Description of problem: Openstack director's templates were set to deploy the Ceph monitor as the single service on block-storage nodes. An update of the Overcloud from 3 nodes of block-storage nodes passed and the director created 4 monitors in quorum in the cluster. Version-Release number of selected component (if applicable): openstack-tripleo-validations-5.3.1-0.20170125194508.6b928f1.el7ost.noarch openstack-tripleo-common-5.7.1-0.20170126235054.c75d3c6.el7ost.noarch puppet-tripleo-6.1.0-0.20170127040716.d427c2a.el7ost.noarch openstack-tripleo-puppet-elements-6.0.0-0.20170126053436.688584c.el7ost.noarch openstack-tripleo-0.0.8-0.2.4de13b3git.el7ost.noarch openstack-tripleo-heat-templates-6.0.0-0.20170127041112.ce54697.el7ost.1.noarch openstack-tripleo-ui-2.0.1-0.20170126144317.f3bd97e.el7ost.noarch python-tripleoclient-6.0.1-0.20170127055753.8ea289c.el7ost.noarch openstack-tripleo-image-elements-6.0.0-0.20170126135810.00b9869.el7ost.noarch How reproducible: 100% Steps to Reproduce: 1. deploy an overcloud with dedicated Ceph monitor node (as described in Bug 1232958 ) 2. add another node to the deployment command and update the Overcloud 3. Actual results: The update creates another Ceph monitor, adds it to quorum.
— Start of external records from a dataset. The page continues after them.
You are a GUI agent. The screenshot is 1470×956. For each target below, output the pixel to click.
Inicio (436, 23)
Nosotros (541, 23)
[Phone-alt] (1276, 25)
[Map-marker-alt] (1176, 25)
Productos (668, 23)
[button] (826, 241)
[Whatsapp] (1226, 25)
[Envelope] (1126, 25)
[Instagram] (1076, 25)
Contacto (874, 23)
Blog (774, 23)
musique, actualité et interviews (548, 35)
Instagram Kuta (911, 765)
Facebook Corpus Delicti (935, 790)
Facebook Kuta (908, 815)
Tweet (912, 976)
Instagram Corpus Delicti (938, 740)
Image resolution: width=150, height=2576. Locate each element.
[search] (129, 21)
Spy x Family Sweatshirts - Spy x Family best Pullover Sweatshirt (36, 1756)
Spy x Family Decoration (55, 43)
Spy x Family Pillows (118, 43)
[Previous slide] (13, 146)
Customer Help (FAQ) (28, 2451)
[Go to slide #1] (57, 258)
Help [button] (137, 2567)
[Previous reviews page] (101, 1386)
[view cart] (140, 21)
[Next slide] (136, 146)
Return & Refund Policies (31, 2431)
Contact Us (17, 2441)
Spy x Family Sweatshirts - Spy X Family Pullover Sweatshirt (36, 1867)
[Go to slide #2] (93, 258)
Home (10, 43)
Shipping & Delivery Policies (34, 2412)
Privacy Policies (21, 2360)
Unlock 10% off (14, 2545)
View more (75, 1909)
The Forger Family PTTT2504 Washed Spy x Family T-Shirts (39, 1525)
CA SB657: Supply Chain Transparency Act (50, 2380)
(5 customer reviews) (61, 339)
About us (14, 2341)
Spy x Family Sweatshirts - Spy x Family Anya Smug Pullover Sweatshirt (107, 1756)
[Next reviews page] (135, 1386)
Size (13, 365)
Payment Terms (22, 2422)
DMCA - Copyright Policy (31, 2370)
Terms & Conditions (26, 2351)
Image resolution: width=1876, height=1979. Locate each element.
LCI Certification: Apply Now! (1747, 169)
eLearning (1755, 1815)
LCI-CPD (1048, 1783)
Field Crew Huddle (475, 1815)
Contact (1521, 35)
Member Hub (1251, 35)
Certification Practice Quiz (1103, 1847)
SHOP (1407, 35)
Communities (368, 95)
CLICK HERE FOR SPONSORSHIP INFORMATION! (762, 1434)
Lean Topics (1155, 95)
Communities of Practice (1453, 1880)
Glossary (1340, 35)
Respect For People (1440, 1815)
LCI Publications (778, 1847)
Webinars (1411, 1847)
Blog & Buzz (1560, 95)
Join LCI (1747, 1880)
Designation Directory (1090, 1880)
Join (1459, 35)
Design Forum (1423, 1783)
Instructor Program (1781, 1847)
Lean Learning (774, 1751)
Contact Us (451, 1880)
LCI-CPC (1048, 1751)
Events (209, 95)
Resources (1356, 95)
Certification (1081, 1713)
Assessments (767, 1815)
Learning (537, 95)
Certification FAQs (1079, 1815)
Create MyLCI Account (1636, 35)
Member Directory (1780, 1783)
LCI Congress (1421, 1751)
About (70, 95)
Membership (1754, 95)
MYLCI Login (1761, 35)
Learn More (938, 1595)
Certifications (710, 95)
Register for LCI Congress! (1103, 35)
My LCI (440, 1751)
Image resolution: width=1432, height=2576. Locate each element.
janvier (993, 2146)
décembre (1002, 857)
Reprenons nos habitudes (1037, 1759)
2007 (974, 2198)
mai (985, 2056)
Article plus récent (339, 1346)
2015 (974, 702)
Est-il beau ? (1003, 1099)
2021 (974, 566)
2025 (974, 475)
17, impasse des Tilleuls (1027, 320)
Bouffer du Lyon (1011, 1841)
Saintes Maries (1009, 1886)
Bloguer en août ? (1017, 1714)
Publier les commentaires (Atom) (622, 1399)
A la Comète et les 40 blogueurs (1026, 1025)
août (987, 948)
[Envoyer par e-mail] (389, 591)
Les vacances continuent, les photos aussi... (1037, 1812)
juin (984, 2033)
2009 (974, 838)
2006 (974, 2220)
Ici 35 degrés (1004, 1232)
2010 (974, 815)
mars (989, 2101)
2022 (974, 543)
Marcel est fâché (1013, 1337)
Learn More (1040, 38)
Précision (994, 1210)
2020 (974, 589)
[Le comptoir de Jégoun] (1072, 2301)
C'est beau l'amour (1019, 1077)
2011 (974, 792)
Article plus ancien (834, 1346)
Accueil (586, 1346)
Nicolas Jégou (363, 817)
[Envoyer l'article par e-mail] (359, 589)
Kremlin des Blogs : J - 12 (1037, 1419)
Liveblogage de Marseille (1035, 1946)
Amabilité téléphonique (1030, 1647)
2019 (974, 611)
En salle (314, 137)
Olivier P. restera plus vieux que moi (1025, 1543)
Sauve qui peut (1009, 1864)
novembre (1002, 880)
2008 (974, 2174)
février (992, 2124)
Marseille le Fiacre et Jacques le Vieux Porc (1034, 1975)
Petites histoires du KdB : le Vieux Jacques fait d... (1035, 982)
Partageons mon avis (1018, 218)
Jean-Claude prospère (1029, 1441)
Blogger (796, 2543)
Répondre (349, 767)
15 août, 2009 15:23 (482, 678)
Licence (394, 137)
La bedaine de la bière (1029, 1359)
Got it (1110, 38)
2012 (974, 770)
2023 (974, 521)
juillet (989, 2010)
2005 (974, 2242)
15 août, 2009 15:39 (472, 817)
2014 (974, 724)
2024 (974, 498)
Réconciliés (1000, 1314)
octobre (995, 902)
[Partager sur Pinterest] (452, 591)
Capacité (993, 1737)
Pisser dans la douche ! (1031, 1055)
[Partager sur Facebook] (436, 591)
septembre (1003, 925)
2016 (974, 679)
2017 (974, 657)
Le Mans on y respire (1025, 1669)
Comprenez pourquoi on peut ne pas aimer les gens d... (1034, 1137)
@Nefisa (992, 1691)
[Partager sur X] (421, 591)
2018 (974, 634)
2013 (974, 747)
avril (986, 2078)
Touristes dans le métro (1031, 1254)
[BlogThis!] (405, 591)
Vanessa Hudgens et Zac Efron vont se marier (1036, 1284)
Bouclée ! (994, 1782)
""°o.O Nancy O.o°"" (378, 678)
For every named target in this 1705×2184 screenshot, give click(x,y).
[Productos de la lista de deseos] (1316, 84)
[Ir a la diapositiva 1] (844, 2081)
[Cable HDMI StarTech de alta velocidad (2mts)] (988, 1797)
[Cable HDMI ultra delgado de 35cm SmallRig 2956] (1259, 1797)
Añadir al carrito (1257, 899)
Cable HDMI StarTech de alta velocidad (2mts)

Expected results: OSP director wont run the update, show a message: can't deploy an even number of Ceph monitor service. Additional info:
We don't support this kind of validation for roles or node counts so this would need to be an RFE
Yogev, from the 'ceph status' output you sent me, we appear to have completed successfully the update producing a 4 nodes cluster in healthy state ... so I agree it would be better to use an uneven number of monitors but ceph itself doesn't prevent you from using an even number so I am not sure director should.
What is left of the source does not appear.